Hammond ’14 and Smith ’14 Create New Text Analysis Software
Vast Possibilities for Application
By Patrick Bedard '14
Contact: Holly Foster 315-859-4068
June 21, 2012
Imagine being able to select any written document on a computer and automatically know where the writer struggled, which sections the writer breezed through, and if the writer had plagiarized – all without reading a single word of the document itself. The idea seems simple enough to conceive with the use of text extracting programs and subsequent algorithms, but, surprisingly, no software maker has produced such a product.
Sarah Hammond ’14 and Justin Smith ’14, both computer science and math dual concentrators, have set out to fill this void and create their own tool for broad spectrum text analysis. They’ll be designing their program under the guidance of Associate Professor of Computer Science Mark Bailey with the specific intention of extracting and analyzing text from a computer programming terminal. Modifying their program to extract and analyze text from other programs, such as Microsoft Word, they say, is the next logical step.
Within the context of analyzing text from a programming terminal, Hammond and Smith will be examining variables such as time spent on each line of the program, modifications and edits made to each line and “hot lines,” or areas where the programmer had trouble. The students and Professor Bailey believe that this program will be highly useful in teaching programming languages to students and hope to use it in the classroom in the coming semester.
The students also hope that their program can be used in other classrooms across Hamilton’s campus so that professors can see which parts of an assignment cause students to get “writer’s block” or if any sections of a paper were copied and pasted in. Of course, this program’s usefulness is not limited to education – software companies will be able to see what sections their programmers struggle with, businesses can identify the most efficiently and inefficiently written sections of reports, and editors and publishing houses could even get metrics on an author’s writing style and compare theirs to other authors in the field.
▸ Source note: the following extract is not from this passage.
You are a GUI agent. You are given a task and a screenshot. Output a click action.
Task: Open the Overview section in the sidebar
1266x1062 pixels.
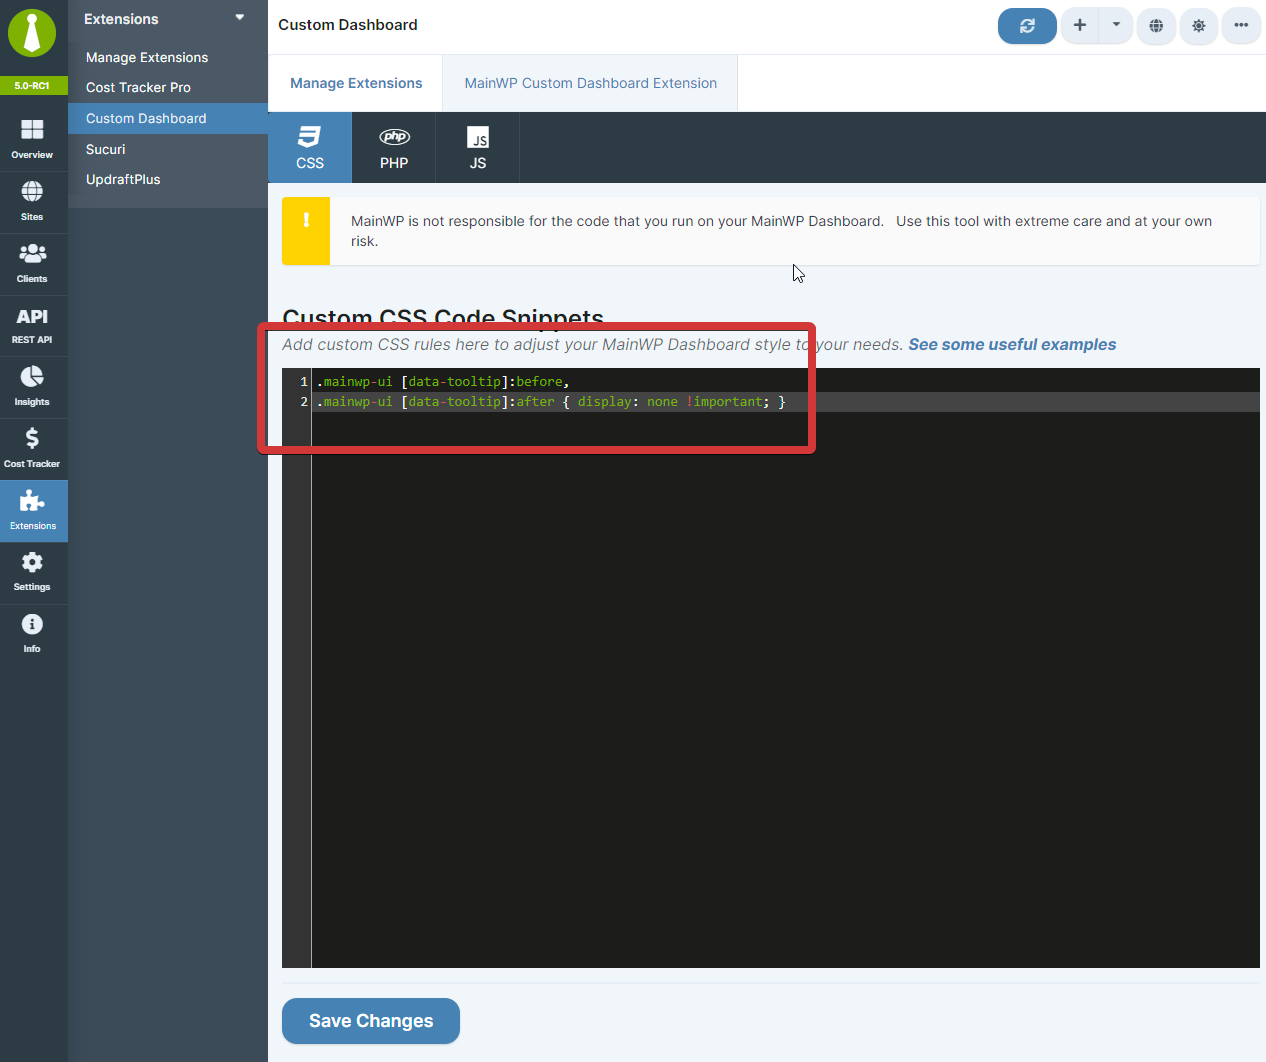[33, 137]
While the possibilities for Hammond and Smith’s project are far reaching, the coding process itself is time consuming and sometimes slow, especially for only two programmers. The two had to first learn a new programming language and familiarize themselves with the software with which their program will interact. Despite these hurdles, Smith remarked that “On any given day there are a number of different tracks I can take that will bring me closer to finishing. It is fun getting stuck and working through countless unanticipated problems.” The key to moving forward, according to Smith, is never to focus on one problem for too long and to change gears when the two get stuck.
Hammond and Smith first had to develop a session logger that would analyze the data (in this case the lines of coding) that users input. They then moved on to select an output format to extract the various variables they were looking to record. The two are currently in the process of developing tools for analyzing their various outputs. They are testing their work by writing their program within the very session logger they have developed. The process of modifying the program to function with different text editors likely will not occur until later on in the year or during future summer research projects. The students’ ultimate goal, according to Hammond, is to “gain insight into the program development process.”
Both Hammond and Smith are avid musicians, and Hammond is a member of the Hamilton College orchestra and is in a string trio. The two both hope to go onto graduate school in computer science and eventually work in the software development field.
Sarah Hammond is a graduate of Saratoga Springs High School (N.Y.) and Justin Smith is a graduate of the Chautauqua Lake Central School (N.Y.)